Leetcode Implement Queue using Stacks

Implement the following operations of a queue using stacks.

• push(x) -- Push element x to the back of queue.
• pop() -- Removes the element from in front of queue.
• peek() -- Get the front element.
• empty() -- Return whether the queue is empty.

Notes:

• You must use only standard operations of a stack -- which means only push to top, peek/pop from top, size, and is empty operations are valid.
• Depending on your language, stack may not be supported natively. You may simulate a stack by using a list or deque (double-ended queue), as long as you use only standard operations of a stack.
• You may assume that all operations are valid (for example, no pop or peek operations will be called on an empty queue).

题目意思：

　　用栈实现队列

解题思路：

　　用两个栈实现，一个栈用作队列的出口，一个栈用作队列的进口

扩展：

　　c++ 的STL中队列的实现不是用的栈，其实现原理是开辟一段内存，该内存中每个节点指向一段连续的内存空间，然后维护这些结点，具体参考《STL源码剖析》，面试时可能会问到STL队列的实现方式。

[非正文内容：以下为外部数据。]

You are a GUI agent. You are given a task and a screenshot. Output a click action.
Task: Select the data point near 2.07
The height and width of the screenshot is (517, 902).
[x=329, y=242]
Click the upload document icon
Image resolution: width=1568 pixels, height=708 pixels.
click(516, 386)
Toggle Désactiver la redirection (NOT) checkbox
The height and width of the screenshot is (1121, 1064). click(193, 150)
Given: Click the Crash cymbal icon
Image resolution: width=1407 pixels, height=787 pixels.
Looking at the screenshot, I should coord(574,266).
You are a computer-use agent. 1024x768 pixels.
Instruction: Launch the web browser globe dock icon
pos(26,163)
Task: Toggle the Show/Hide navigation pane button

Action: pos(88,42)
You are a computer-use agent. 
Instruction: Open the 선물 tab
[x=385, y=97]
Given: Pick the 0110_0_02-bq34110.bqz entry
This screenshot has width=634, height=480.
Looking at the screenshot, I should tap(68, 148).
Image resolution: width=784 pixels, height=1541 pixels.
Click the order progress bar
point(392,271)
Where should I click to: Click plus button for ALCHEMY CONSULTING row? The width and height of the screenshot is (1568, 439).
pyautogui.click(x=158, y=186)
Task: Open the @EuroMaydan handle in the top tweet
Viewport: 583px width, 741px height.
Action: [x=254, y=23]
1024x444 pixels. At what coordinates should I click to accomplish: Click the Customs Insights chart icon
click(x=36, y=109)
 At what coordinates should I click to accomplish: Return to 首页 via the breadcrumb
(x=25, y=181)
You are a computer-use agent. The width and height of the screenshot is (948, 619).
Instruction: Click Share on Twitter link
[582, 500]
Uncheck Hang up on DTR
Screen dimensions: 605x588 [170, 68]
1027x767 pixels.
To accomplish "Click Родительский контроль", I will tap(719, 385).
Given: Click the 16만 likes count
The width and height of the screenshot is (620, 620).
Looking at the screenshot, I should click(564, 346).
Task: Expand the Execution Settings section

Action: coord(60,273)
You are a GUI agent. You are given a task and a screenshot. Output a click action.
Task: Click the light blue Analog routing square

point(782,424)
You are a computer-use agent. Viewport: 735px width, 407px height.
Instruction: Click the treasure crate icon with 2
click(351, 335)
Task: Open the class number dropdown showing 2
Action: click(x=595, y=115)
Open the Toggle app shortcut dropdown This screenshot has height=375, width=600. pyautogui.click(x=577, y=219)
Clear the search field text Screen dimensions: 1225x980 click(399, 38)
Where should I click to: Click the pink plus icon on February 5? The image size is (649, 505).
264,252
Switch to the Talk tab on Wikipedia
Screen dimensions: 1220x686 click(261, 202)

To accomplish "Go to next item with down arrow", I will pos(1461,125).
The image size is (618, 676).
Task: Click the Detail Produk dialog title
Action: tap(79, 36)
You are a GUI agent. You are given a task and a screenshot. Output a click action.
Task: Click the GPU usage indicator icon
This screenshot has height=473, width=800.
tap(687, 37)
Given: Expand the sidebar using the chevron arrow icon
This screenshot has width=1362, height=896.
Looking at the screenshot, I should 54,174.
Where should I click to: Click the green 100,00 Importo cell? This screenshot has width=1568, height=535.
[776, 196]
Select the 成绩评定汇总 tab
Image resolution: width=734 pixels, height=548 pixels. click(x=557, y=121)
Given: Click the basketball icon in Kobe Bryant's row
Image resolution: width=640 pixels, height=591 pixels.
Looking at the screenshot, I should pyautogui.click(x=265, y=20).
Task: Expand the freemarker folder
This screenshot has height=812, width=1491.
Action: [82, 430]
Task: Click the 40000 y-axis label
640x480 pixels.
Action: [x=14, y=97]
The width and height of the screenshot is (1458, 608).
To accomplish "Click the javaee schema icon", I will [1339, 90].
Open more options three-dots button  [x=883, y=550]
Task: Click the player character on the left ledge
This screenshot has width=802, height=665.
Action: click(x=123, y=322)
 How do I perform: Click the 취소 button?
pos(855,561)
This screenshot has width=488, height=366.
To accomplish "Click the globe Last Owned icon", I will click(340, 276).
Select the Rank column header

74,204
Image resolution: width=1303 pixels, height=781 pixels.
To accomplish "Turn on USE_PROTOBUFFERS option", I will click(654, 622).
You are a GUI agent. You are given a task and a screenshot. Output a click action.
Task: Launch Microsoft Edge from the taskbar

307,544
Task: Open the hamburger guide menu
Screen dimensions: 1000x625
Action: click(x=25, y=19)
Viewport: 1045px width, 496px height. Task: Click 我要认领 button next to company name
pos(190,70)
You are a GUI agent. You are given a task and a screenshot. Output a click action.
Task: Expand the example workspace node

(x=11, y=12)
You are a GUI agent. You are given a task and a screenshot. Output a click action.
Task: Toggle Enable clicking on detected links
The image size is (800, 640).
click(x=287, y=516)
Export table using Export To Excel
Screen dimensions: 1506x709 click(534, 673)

STL中还有个优先权队列，其实现原理是用的堆数据结构实现的，堆排序算法最好自己能写。

源代码：

class Queue{
    stack<int> inStack, outStack;
public:
    void  push(int x){
        inStack.push(x);
    }
    void pop(void){
        if(outStack.empty()){
            while(!inStack.empty()){
                outStack.push(inStack.top());
                inStack.pop();
            }
        }
        outStack.pop();
    }

    int peek(void){
        if(outStack.empty()){
            while(!inStack.empty()){
                outStack.push(inStack.top());
                inStack.pop();
            }
        }
        return outStack.top();
    }

    bool empty(void) {
        return inStack.empty() && outStack.empty();
    }
};